> [Task directions]:
Using the text headed "Believing is half the battle," decide whether each statement agrees with it. For each, answer yes or no and quote the deciding words of that text. (a) Students in the experimental group of the Colorado physics class wrote about a personal value two times near the start of the semester. (b) In the control group, women improved as much as men did. (c) The effect was strongest in women who believed men were better at physics.

Excerpt to read below:

Believing is half the battle
Although women now make up more than 1/2 of college students in the U.S., there is still a persistent gap in the number of women in the sciences, particularly in physics, and related fields like engineering and math. Even in biology, where women are well represented at the undergraduate and graduate level, by the time you look at college faculty there is still a strong bias towards men. It’s pretty clear that psychological factors play a role in these gaps. Our culture is infused with the notion that women (and many minorities) are not as good at science as men are, and this affects their performance. So two new papers I’ve just read are kind of heartening in showing that this cultural effect might be easier to shift than I would have thought.
The more relevant paper is from an introductory physics class in Colorado, a class where women have historically underperformed men. The professors did something which seemingly should make no difference – twice near the beginning of the semester, they had students spend 15 minutes picking a value that was personally important to them (say respecting their friends, or staying close with their family) and writing about it. That’s it. A control group of students did another writing exercise about values, but not personal values, for the same length of time. The professors then compared the two groups of students in terms of class grades, and improvement on a standard physics assessment over the course of the semester.
The control group showed the pattern they expected. Men improved more than women over the semester. But in the group that did the stupid little writing assignment (surely how students thought about it, no?), the gap in learning disappeared. Women improved just as much as men. The effect was strongest in women who had the impression men were better at physics than women were. A bunch more women in that experimental group got B’s instead of C’s in the class. Not bad for 15 minutes of work. The researchers conclude that just reflecting on something personal and positive is enough to change the psychological factors getting in the students way.

End of Excerpt to read.
Stored data below:

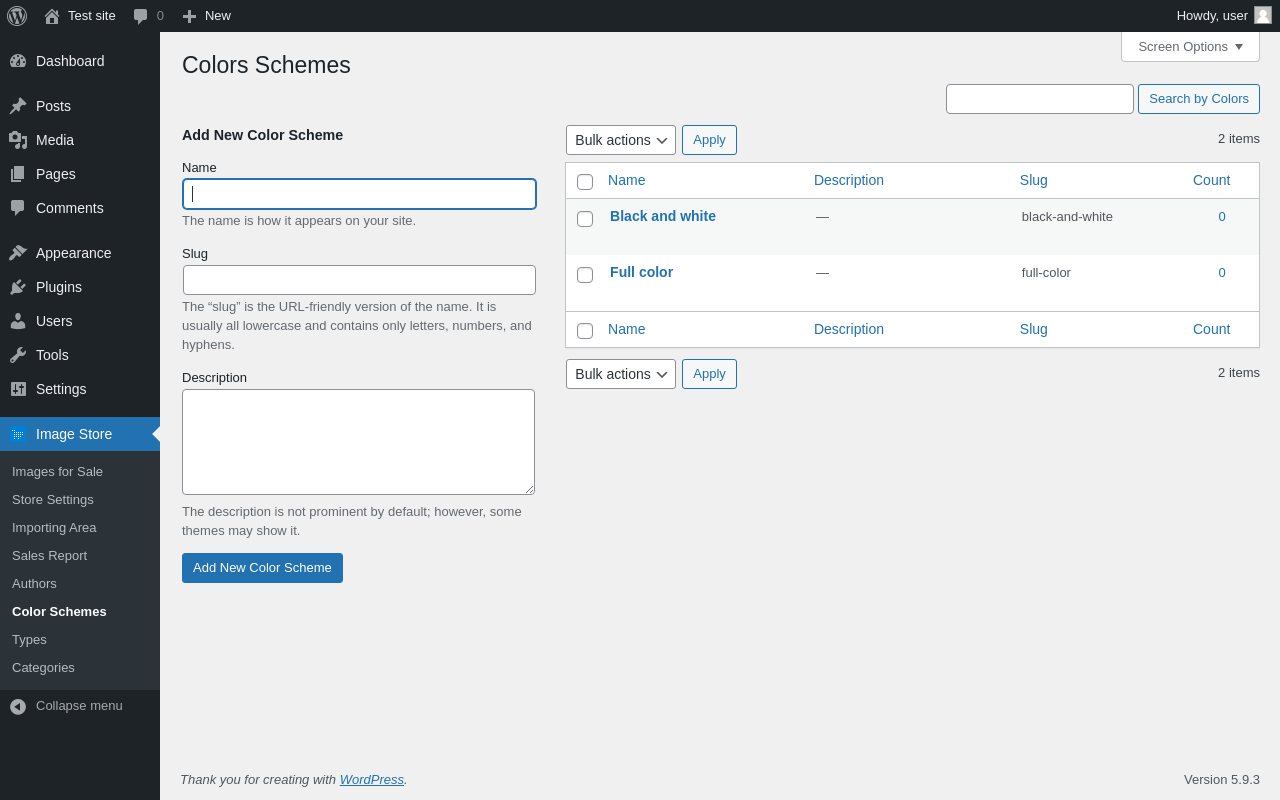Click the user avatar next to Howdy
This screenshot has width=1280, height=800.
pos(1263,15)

End of Stored data.
Stored data below:

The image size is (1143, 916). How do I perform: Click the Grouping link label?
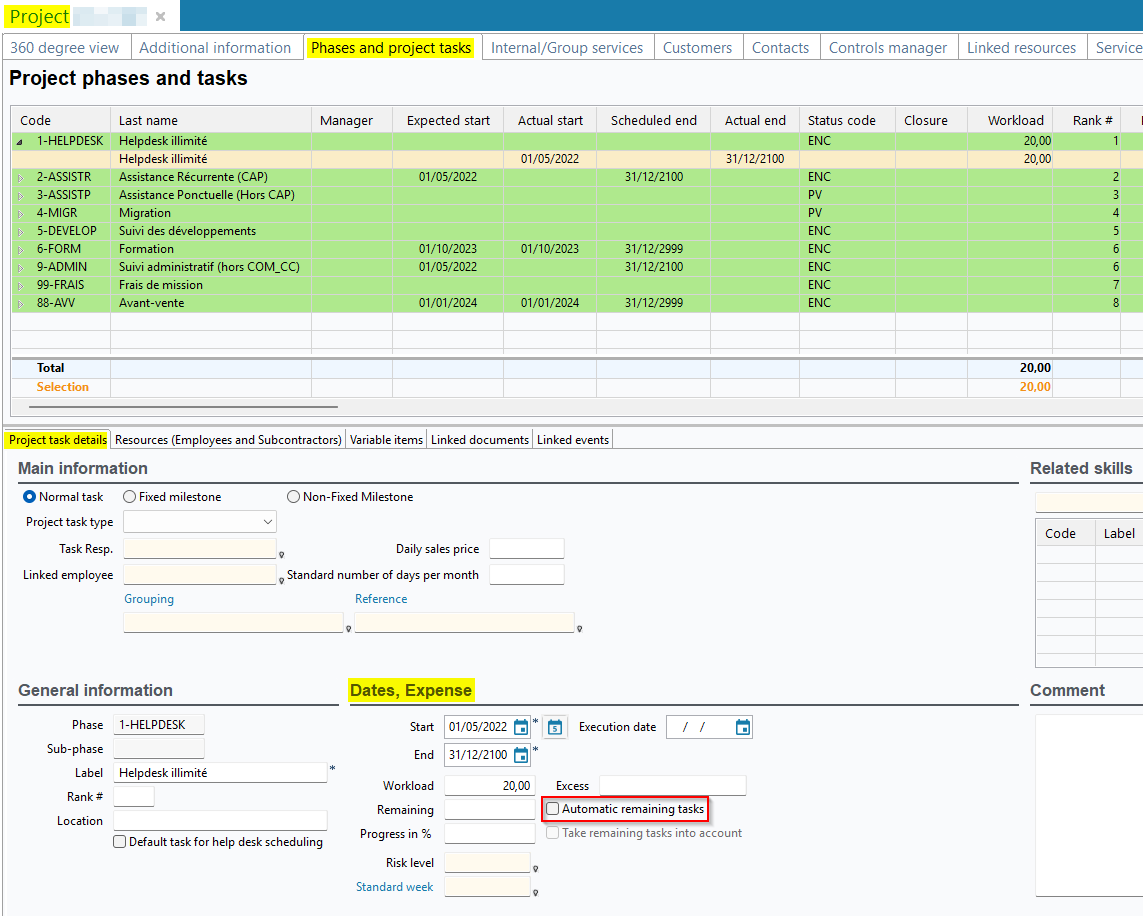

End of Stored data.

> [Task response]:
(a) Yes: "twice near the beginning of the semester, they had students spend 15 minutes picking a value that was personally important to them"
(b) No: "Men improved more than women over the semester."
(c) Yes: "The effect was strongest in women who had the impression men were better at physics than women were."